O mercado financeiro voltou a revisar para baixo a estimativa de inflação no Brasil em 2026. De acordo com o Boletim Focus, divulgado nesta segunda-feira (19) pelo Banco Central, a projeção do Índice de Preços ao Consumidor Amplo (IPCA) caiu para 4,02%, ante os 4,05% previstos na semana anterior.
O IPCA é o indicador oficial da inflação no país. Para os anos seguintes, as expectativas seguem inalteradas há 11 semanas: 3,80% em 2027 e 3,50% em 2028. A meta de inflação definida pelo Conselho Monetário Nacional é de 3% para 2025 e 2026, com margem de tolerância entre 1,5% e 4,5%.
Segundo dados do IBGE, a inflação de dezembro registrou alta de 0,33%, acima dos 0,18% observados em novembro. Com isso, o IPCA acumulado de 2025 fechou em 4,26%, permanecendo dentro do limite estabelecido pelo governo.
Segundo a Agência Brasil, no campo dos juros, o mercado manteve a estimativa da taxa Selic em 12,25% ao final de 2026. Atualmente, a taxa básica está em 15%, o maior patamar desde julho de 2006. Para 2027, a projeção continua em 10,50%, enquanto para 2028 houve revisão para cima, passando para 10%.

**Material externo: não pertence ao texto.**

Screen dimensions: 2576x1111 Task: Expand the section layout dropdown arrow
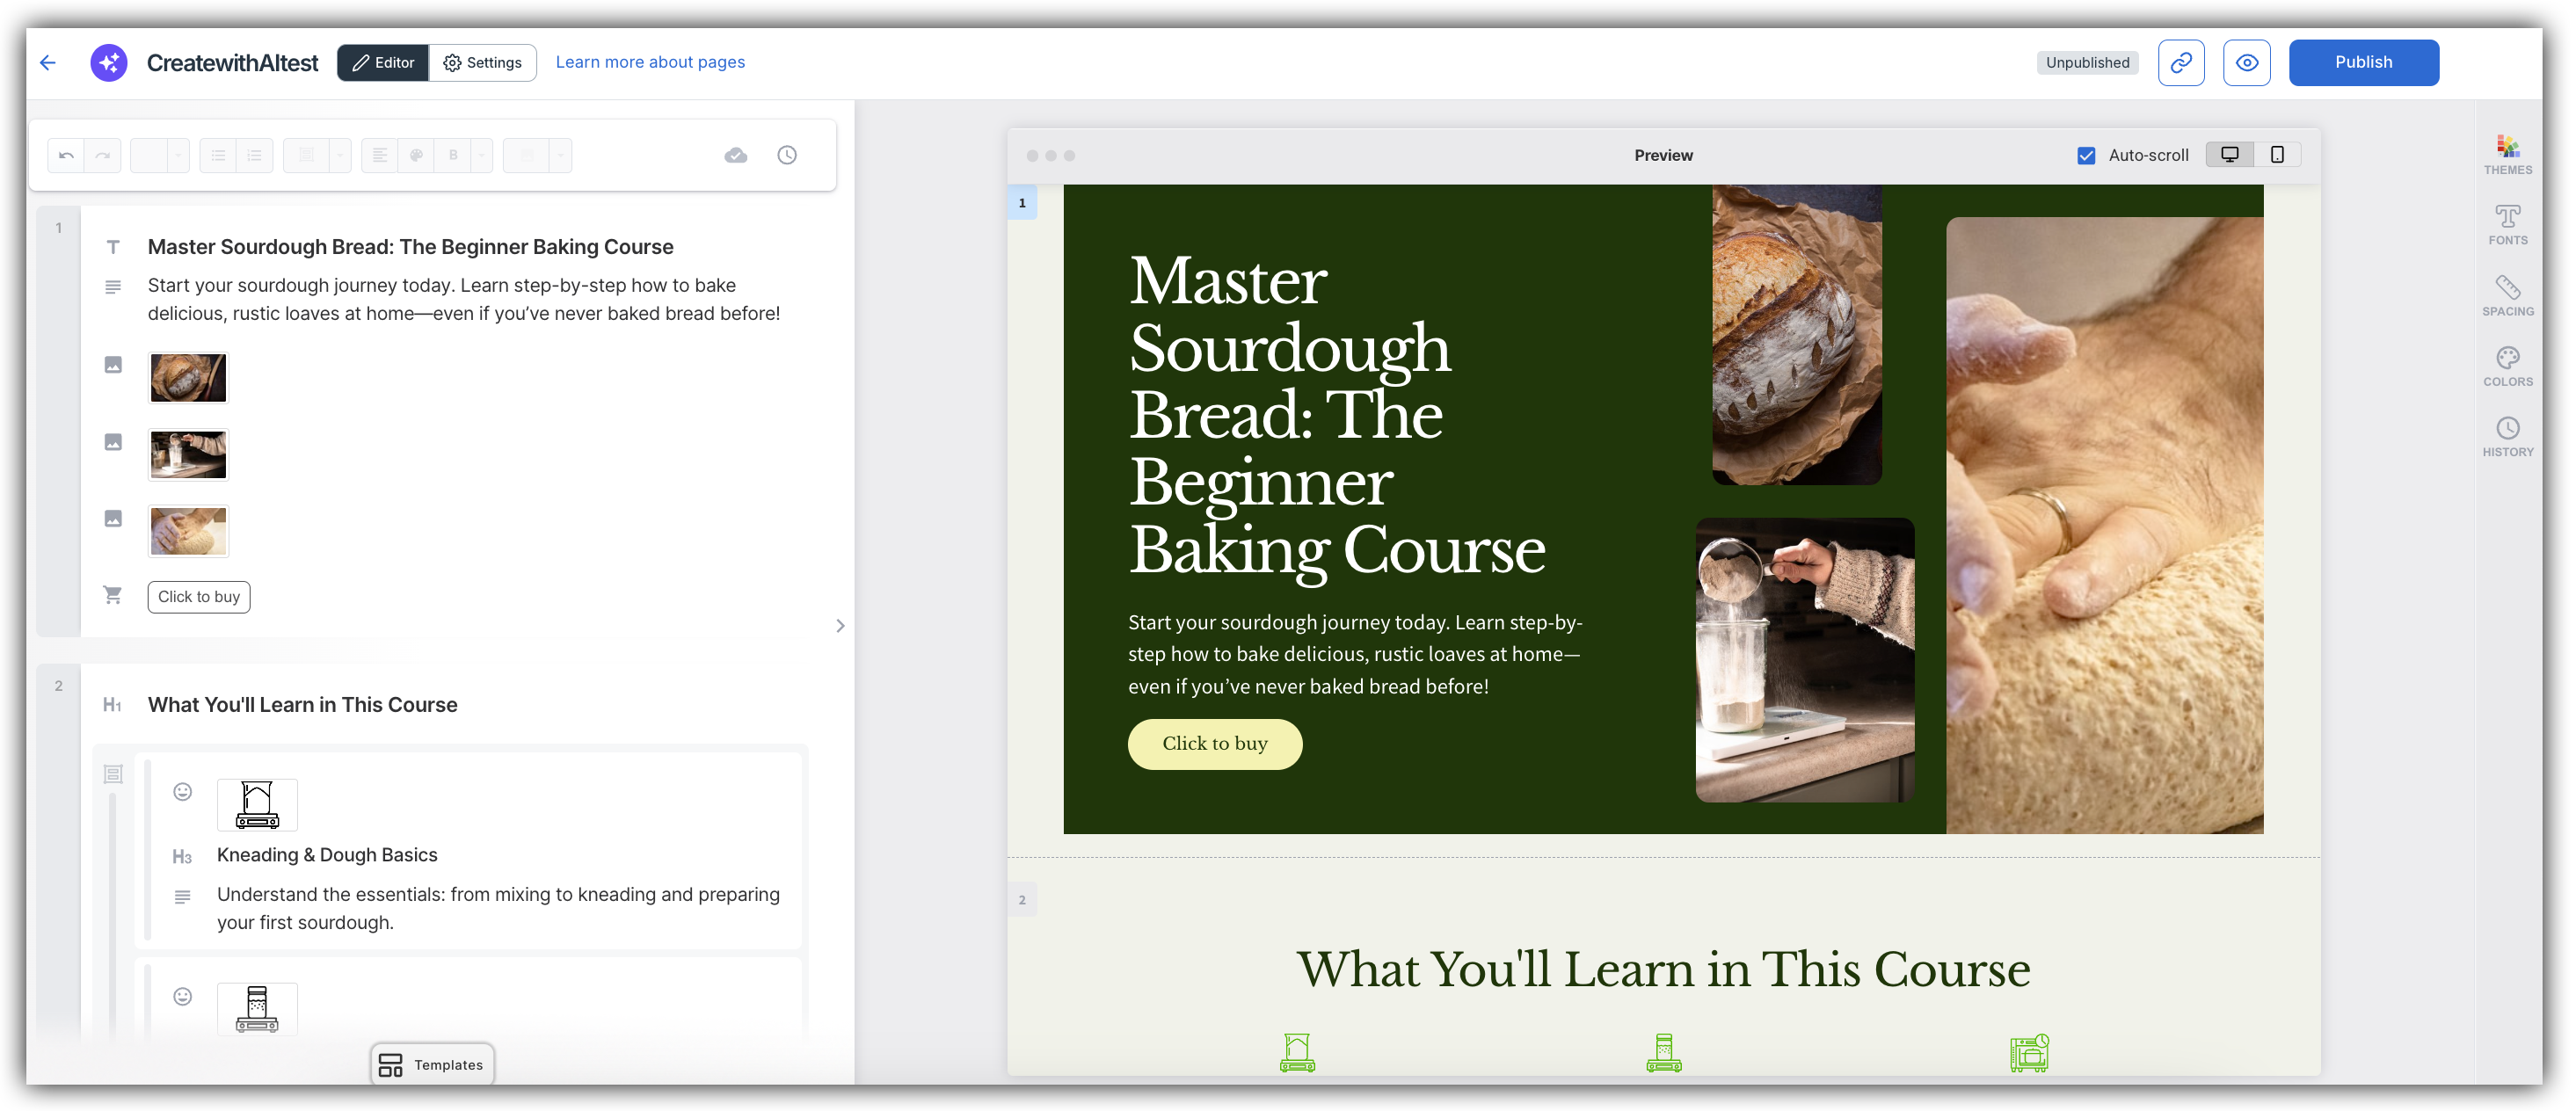coord(339,155)
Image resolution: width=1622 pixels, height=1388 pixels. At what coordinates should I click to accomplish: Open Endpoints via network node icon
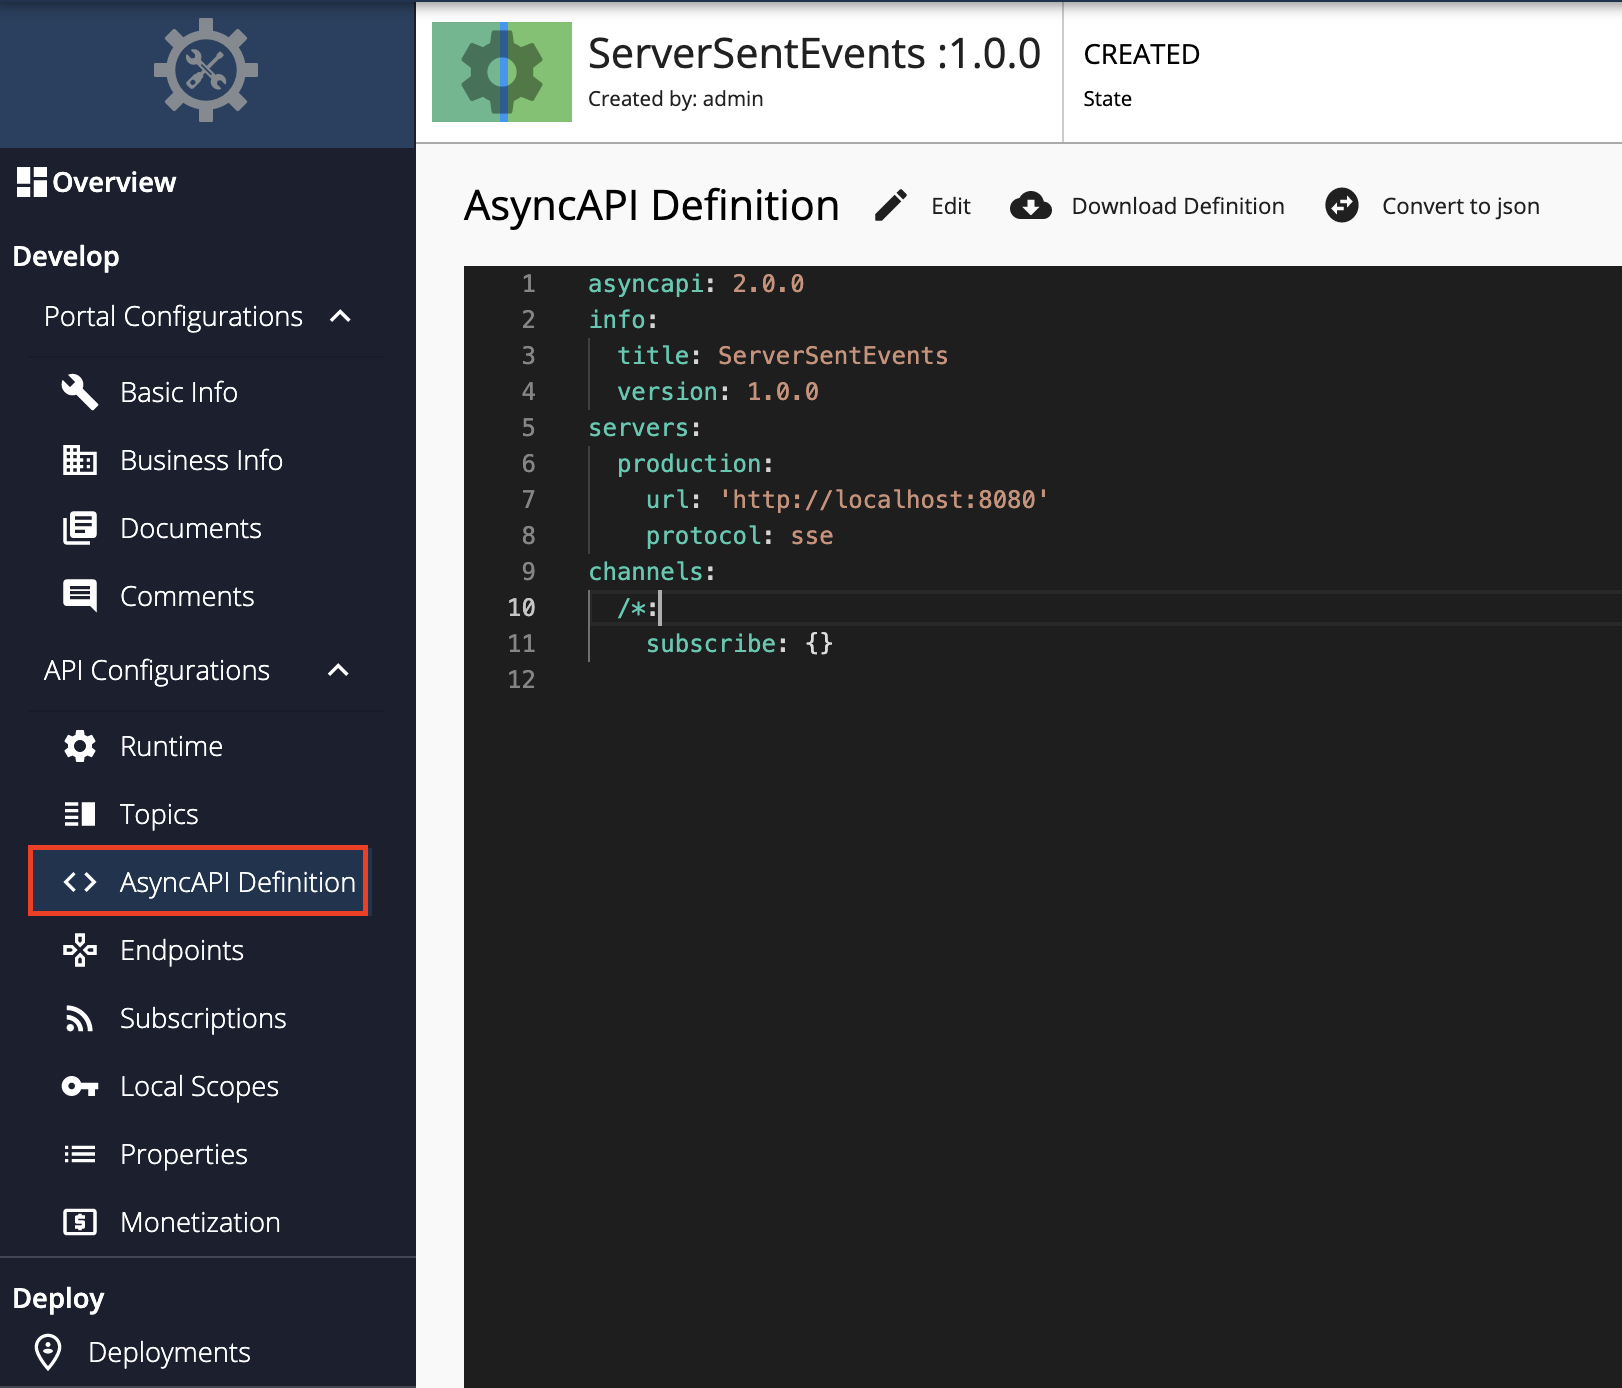(79, 950)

O Banco Central utiliza a Selic como principal instrumento de controle da inflação. Juros mais elevados tendem a reduzir o consumo e o crédito, enquanto cortes na taxa estimulam a atividade econômica, mas podem pressionar os preços.
As projeções para o crescimento econômico também seguem estáveis. O mercado estima que o Produto Interno Bruto (PIB) avance 1,80% em 2026 e 2027, com crescimento de 2% em 2028. Já o dólar deve encerrar 2026 cotado a R$ 5,50, valor mantido há 14 semanas, com previsão de R$ 5,52 em 2028.